While recyclers might have some reasons to welcome the end of 2020, a panel assembled by the Brussels-based Bureau of International Recycling (BIR) identified several issues that could present headaches in 2021.
The BIR’s first installment of a series it is calling “The Challenge” featured Michael Lion of Everwell Resources, who serves as chair of BIR’s International Trade Committee, as its moderator. On the panel were Murat Bayram, who works from Germany for United Kingdom-based EMR Ltd.; Mark Sellier, president of the Hong Kong-based Global Metals Network; and Brian Taylor of the United States-based Recycling Today Media Group.
Sellier provided an update on nonferrous scrap shipments into China in light of its new quality standards and inspection regimen. “There are considerable difficulties for many importers in understanding how the technical department of [China’s General Administration of Customs] is dealing with the new standards. It has been very difficult for many importers to negotiate with Customs. It has caused many issues with slow arrival of cargoes at yards because they are stuck waiting in the Customs inspection queues,” stated the trader.
Exporters wanting to ship to China likely will need to stick with the highest grades, he added. “For example, many people have moved toward granules [copper chops], because it’s a relatively clean scrap,” Sellier said. “What I understand is happening, containers are being visually inspected, and if there is pretty much any plastic visible, the container is likely to be rejected.” Sellier said inspectors also seemed to be identifying paint as a contaminant.
For nonferrous traders who rely on container shipping, the lack of equipment and shipping space in that sector was causing a “double whammy” of bad news, Sellier and Bayram said. Sellier said some shipping companies have halved their “free time” allotted to shippers to unload or load containers from 14 days to seven, just as new inspection procedures in China are causing delays of 10 days or more.
Bayram, who works near the port of Hamburg, Germany, says he knows of exporters there who “had material at the port in November, but it didn’t leave the port until January.” In addition to shipping companies saying they are “missing up to 12 percent of their containers,” Bayram said absent port workers and efforts to keep workers farther apart means “only half of the containers are able to be moved” on a given day compared with normal times.
The ferrous scrap market moved from 2020 into the new year with prices rising by about $150 per ton in a two-month span, Taylor said, characterizing it as “an amazing 60 days for ferrous scrap.” The recycling industry journalist said scrap deficit nations, such as Turkey, Vietnam and those in the Indian subcontinent and Latin America, were scouring the global market for ferrous scrap at the same time scrap surplus nations such as the U.S. and U.K. were not generating the volumes of scrap they normally do.
Taylor said in late 2020, global traders had been “the first ones every 15 days or every 30 days to tell me ‘There’s going to be another price hike, because they want scrap in Turkey, or they want scrap in Bangladesh, and there’s none around.’” He added, “Nothing lasts forever, but it certainly has been a nice little boom lately.”
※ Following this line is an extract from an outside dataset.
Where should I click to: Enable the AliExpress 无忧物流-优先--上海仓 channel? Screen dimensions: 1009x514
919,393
Lion was among those worried about whether some of the Circular Economy policies gaining favor in Europe might result in “the possibility of some form of export controls” that would provide scrap buying protection schemes for scrap consumers in Europe “under the guise of Circular Economy.”
Bayram expressed concern that large corporations “are influencing policymakers in Brussels quite heavily,” and that BIR will need to rally to present its case. He said, “The specific alloy has to go to the specific smelter. That’s circular economy. The circular economy doesn’t stop at the border of Europe. CO2 doesn’t stop at the border of Europe. That’s why we have to organize ourselves, Michael. It’s a very, very dangerous situation.”
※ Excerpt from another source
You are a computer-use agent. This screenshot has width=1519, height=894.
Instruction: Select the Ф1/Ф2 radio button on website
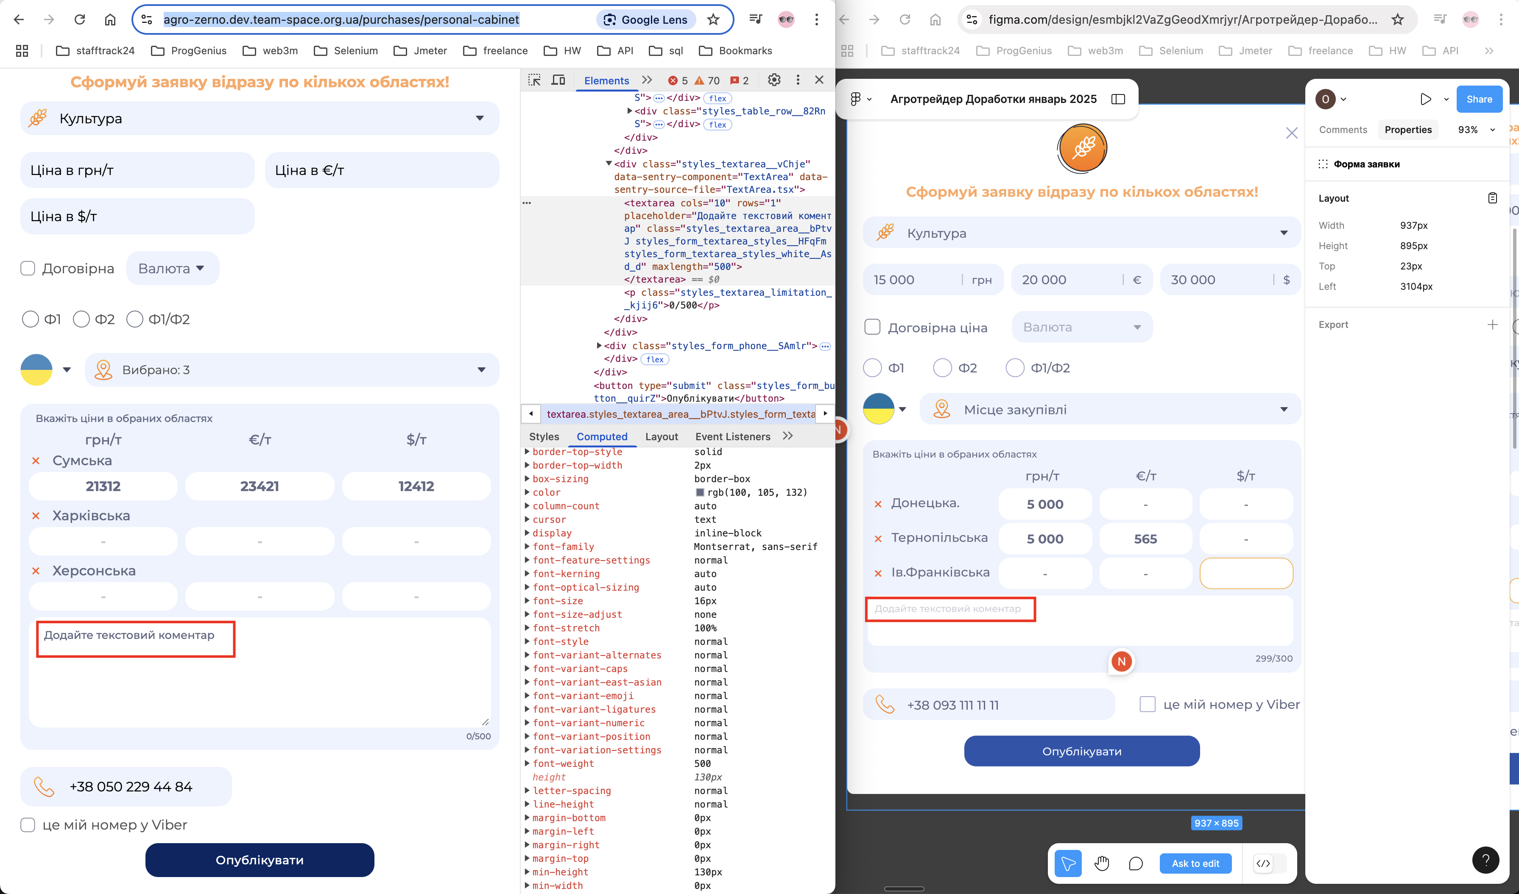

Panelists also remarked that the news heading into 2021 is by no means all bad. “German car sales are up; the machinery industry is picking up again. I think our sector is growing,” Bayram said.
Taylor added, “The optimism comes from the fact these materials continue to be wanted and in greater volumes.”
Sellier said thst while BIR might need to be on guard against protectionism in Brussels, it is because “recycling is one of the major commercial propositions going forward.” Multinational firms may try to “flex their way into a commercial advantage over others,” and that is because “smart money is going to keep coming into our sector.”